We woke up a bit late. Even the Sherpas seem to have taken a longer rest than usual. Although hot tea-coffee-chocolate-milk etc was ready, the breakfast wasn’t. Probably that was the plan. Sighting the gorgeous Gompa on the nearby hill, no one could resist paying a visit there.


Although it appeared within grasp, visit took good two hours. By the time we returned, piping hot breakfast was waiting for us. Chui-Gompa was not on the top of the hill, but, curiously, perched slightly below its peak, built by carving out the side of the hill and therefore looked intriguing. Colorful buntings inscribed with prayers were fluttering above the Gompa. Its colorfulness was inviting. While the Sherpas were still busy preparing morning breakfast, many of us quietly left our rooms and trekked up the Buddhist monastery. It turned out to be farther and at higher height than what we thought while setting out from our hotel. This was that monastery where many lamas and spiritual masters had performed Tapas over centuries. There were hot water springs here, but we could not get to see them as we had already taken more than estimated time in reaching there and had to turn back.
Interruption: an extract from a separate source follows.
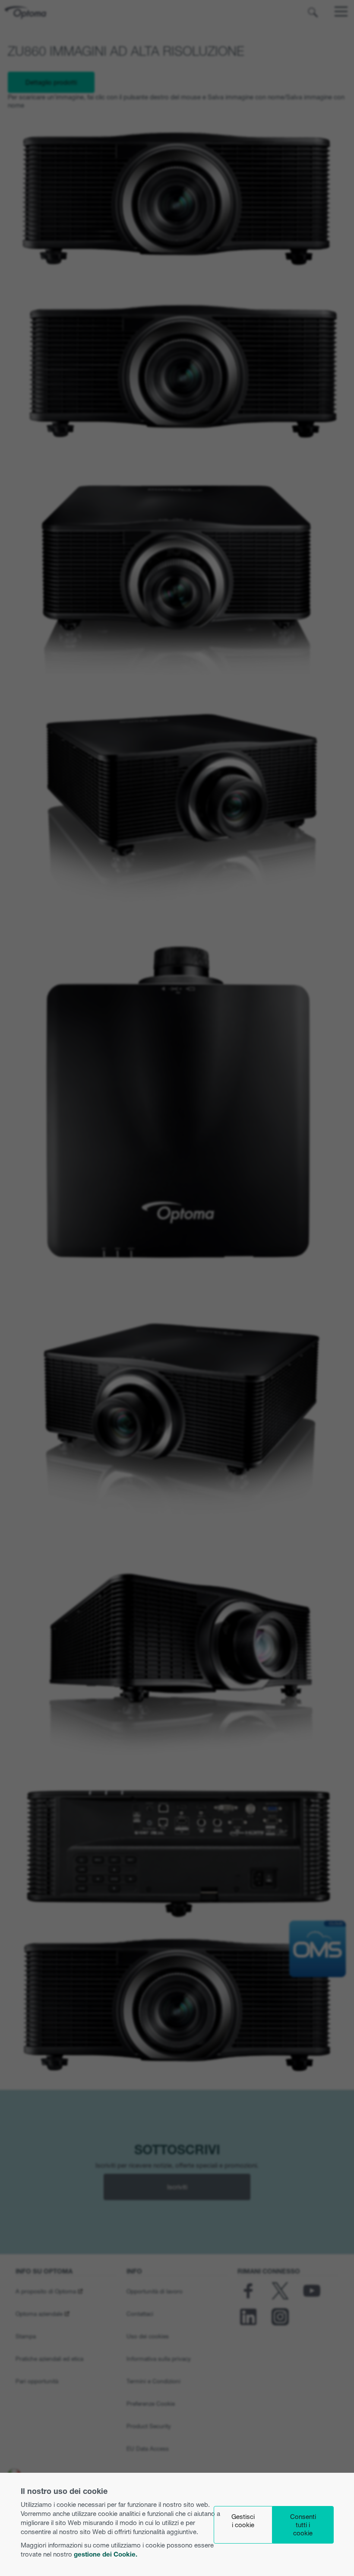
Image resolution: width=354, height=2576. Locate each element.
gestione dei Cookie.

From the height of the Gompa, nothing man-made except our guest house could be spotted on 360° horizon. To one side was visible, the Rakshas taal, sun reflecting from its waters and visible was on the other side, Lake Manasarovar in the backdrop of majestic Mount Kailash. Visiting Chui-Gompa was an unscheduled diversion; however we would have certainly missed if we had not taken personal initiative and made to it.


Back to our guesthouse, overnight, the sick pilgrim had not shown any sign of improvement. His blood sugar had increased and would not come down in spite of higher dose of insulin. He, his wife, doctor pilgrim, and Gautam the group leader were discussing the course of action that they need to take once we reach the next destination – Darchen.